[The records]:

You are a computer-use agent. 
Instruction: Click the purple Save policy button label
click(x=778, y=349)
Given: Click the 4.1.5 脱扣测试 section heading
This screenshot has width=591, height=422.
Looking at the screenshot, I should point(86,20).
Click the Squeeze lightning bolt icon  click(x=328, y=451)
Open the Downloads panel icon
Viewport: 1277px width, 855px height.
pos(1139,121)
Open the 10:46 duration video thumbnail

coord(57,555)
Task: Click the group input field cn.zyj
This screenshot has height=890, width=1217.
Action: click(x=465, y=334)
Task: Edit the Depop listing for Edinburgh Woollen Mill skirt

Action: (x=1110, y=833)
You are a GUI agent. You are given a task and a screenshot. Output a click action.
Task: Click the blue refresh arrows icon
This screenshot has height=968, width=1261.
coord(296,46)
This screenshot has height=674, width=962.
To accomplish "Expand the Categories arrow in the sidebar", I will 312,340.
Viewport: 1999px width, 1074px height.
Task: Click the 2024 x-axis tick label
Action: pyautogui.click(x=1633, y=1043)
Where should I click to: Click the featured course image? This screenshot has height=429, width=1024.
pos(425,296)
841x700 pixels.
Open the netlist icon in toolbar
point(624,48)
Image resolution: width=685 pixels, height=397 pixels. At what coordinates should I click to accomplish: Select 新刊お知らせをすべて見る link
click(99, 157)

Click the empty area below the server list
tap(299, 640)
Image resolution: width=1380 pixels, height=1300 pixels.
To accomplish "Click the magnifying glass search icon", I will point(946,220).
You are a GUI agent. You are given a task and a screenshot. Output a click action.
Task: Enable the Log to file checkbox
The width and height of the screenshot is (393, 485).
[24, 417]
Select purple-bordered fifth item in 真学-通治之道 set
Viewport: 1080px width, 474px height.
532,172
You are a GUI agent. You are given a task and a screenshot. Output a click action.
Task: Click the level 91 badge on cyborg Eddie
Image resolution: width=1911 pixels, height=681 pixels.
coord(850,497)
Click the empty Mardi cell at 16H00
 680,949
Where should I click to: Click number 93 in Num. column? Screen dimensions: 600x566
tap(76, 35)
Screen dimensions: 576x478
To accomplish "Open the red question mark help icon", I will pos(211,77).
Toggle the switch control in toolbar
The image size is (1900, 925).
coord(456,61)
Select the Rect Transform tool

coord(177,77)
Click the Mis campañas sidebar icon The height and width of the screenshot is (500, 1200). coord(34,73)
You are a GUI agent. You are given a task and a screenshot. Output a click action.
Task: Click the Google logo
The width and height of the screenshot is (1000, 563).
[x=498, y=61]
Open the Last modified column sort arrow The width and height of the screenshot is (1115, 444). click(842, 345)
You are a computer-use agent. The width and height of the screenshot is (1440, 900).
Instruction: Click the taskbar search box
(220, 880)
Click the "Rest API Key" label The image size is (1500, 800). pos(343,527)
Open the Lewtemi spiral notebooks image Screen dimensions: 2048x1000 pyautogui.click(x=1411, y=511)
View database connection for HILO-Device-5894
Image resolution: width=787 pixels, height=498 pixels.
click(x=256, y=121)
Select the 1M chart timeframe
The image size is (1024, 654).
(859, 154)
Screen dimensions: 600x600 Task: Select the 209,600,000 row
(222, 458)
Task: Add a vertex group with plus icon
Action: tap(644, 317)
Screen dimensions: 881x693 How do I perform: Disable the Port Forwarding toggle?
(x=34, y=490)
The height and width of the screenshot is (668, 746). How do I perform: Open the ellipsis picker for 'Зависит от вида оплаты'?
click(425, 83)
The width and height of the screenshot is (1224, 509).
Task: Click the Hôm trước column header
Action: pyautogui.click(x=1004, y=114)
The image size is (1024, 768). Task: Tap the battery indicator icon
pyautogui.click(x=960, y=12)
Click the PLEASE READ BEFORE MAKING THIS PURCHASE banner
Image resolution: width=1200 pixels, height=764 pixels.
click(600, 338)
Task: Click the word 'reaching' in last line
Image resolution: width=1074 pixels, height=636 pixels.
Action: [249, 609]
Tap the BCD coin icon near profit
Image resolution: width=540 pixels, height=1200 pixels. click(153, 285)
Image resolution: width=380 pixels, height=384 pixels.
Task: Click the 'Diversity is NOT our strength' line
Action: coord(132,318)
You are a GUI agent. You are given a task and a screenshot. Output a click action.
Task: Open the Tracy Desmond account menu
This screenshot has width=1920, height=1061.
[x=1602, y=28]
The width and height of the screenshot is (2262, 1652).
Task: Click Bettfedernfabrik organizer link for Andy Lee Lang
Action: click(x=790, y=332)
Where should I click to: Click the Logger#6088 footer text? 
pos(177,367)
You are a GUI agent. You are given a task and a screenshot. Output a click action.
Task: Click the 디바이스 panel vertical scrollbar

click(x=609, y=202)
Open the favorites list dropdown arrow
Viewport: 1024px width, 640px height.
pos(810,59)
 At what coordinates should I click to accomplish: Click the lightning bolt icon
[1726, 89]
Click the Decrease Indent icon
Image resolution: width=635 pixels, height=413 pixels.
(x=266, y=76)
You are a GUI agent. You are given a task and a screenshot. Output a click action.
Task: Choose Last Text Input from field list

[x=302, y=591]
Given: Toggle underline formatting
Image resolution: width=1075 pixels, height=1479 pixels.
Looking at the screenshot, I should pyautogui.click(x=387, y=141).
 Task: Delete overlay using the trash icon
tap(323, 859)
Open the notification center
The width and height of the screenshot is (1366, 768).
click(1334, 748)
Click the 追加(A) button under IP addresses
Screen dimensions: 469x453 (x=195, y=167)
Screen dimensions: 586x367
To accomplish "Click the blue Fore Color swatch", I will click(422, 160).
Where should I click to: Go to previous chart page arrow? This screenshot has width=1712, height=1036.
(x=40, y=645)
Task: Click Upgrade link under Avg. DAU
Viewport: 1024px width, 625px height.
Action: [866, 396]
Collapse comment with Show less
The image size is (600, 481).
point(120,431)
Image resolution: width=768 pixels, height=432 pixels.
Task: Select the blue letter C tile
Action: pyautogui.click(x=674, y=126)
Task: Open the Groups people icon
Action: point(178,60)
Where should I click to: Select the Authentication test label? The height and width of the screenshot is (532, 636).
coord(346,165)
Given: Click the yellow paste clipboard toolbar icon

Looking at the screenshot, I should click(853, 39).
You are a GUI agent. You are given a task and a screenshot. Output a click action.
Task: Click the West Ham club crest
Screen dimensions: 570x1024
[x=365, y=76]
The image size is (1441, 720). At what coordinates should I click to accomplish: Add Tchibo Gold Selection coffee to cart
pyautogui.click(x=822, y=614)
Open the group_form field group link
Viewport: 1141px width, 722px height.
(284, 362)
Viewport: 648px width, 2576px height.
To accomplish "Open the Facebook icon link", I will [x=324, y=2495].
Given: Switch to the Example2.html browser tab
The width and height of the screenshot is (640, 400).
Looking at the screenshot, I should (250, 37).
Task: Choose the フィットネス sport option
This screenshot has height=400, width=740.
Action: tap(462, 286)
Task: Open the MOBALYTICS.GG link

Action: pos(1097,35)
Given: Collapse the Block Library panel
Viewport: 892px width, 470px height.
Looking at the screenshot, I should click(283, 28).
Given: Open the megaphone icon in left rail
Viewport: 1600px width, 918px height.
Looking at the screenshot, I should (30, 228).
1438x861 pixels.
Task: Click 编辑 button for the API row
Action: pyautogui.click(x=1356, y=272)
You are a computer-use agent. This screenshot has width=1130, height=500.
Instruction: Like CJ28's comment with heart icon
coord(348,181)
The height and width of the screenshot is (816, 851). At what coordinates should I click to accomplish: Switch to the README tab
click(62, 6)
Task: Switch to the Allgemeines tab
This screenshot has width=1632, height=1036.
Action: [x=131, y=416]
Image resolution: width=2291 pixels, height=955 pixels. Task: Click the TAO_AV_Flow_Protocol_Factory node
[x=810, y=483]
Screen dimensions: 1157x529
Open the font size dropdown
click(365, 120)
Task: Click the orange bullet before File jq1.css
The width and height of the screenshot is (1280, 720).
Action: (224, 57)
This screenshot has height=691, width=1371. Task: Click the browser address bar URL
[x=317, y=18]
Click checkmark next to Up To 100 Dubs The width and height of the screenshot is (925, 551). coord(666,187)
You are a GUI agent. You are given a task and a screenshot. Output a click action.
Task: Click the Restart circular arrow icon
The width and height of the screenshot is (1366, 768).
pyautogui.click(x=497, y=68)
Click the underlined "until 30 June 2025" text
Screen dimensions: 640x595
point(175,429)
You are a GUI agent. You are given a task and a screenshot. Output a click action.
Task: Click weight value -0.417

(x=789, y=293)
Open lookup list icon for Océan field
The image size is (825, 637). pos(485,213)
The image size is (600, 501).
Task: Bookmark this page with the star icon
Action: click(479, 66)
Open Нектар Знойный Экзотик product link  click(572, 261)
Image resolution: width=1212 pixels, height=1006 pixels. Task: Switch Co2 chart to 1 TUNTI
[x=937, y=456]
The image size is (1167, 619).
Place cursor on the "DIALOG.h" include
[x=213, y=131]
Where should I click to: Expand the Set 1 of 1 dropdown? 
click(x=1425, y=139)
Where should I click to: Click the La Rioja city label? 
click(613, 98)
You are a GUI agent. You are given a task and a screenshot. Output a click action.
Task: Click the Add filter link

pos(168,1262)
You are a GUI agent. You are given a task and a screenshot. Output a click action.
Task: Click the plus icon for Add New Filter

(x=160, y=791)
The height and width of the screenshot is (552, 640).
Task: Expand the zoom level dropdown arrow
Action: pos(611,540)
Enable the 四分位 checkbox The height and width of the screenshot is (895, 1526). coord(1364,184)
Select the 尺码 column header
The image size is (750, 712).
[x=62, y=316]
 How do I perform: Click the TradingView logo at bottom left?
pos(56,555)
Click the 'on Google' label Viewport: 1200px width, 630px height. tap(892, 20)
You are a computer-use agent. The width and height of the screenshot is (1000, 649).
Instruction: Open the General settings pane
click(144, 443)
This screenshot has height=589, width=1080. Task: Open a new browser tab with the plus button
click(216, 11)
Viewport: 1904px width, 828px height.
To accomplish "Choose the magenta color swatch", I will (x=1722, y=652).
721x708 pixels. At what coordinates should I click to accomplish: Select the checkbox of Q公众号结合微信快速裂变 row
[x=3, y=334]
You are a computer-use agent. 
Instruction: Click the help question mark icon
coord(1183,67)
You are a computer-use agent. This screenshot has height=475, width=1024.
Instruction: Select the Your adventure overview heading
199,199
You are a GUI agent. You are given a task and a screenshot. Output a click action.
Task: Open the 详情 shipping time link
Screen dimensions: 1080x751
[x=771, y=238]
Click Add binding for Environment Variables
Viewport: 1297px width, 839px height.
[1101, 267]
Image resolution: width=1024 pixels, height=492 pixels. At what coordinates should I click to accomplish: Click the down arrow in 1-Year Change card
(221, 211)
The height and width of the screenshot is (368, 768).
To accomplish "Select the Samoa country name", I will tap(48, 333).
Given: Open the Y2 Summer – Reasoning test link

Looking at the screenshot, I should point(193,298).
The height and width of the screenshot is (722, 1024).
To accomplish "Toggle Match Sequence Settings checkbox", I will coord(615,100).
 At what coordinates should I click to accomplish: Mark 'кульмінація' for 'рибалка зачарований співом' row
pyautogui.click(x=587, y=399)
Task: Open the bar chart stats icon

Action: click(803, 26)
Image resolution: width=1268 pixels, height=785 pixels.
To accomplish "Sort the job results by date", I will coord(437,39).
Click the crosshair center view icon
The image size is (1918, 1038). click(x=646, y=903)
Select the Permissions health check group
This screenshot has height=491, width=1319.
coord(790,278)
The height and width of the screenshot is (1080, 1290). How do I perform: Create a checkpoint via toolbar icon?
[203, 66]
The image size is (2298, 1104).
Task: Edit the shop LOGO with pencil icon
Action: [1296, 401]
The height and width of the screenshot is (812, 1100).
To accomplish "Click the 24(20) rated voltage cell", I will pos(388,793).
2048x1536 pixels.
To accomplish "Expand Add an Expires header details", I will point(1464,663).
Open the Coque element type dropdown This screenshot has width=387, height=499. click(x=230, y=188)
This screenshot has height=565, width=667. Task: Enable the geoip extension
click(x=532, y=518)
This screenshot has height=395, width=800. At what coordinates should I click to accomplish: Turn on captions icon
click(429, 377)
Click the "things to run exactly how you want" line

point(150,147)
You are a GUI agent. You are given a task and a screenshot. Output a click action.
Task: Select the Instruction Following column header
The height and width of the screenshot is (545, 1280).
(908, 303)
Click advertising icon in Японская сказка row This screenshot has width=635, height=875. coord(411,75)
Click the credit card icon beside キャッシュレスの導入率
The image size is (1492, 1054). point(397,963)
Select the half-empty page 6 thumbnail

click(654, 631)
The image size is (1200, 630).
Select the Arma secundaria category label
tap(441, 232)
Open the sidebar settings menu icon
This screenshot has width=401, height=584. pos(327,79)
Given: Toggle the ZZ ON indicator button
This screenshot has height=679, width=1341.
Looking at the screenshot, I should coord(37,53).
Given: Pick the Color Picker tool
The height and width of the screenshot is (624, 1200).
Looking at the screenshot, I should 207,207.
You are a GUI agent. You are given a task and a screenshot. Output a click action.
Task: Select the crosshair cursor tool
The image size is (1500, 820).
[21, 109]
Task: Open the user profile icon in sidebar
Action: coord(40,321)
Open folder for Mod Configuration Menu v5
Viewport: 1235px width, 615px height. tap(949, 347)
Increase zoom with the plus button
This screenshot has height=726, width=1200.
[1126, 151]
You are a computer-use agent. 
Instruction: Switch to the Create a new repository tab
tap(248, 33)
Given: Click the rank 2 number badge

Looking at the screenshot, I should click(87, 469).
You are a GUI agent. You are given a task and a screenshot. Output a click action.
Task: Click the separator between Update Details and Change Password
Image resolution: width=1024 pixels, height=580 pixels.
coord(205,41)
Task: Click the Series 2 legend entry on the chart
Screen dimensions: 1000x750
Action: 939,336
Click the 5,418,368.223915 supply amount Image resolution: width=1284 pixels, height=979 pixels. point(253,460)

[Problem details]:
Only those lines of the entries above that run from the line containing "Task: Click the group input field cn.zyj" to the line containing "Task: Enable the Log to file checkbox", both included, should be transcribed exactly.

[Reply to the task]:
Task: Click the group input field cn.zyj
This screenshot has height=890, width=1217.
Action: click(x=465, y=334)
Task: Edit the Depop listing for Edinburgh Woollen Mill skirt

Action: (x=1110, y=833)
You are a GUI agent. You are given a task and a screenshot. Output a click action.
Task: Click the blue refresh arrows icon
This screenshot has height=968, width=1261.
coord(296,46)
This screenshot has height=674, width=962.
To accomplish "Expand the Categories arrow in the sidebar", I will 312,340.
Viewport: 1999px width, 1074px height.
Task: Click the 2024 x-axis tick label
Action: pyautogui.click(x=1633, y=1043)
Where should I click to: Click the featured course image? This screenshot has height=429, width=1024.
pos(425,296)
841x700 pixels.
Open the netlist icon in toolbar
point(624,48)
Image resolution: width=685 pixels, height=397 pixels. At what coordinates should I click to accomplish: Select 新刊お知らせをすべて見る link
click(99, 157)

Click the empty area below the server list
tap(299, 640)
Image resolution: width=1380 pixels, height=1300 pixels.
To accomplish "Click the magnifying glass search icon", I will point(946,220).
You are a GUI agent. You are given a task and a screenshot. Output a click action.
Task: Enable the Log to file checkbox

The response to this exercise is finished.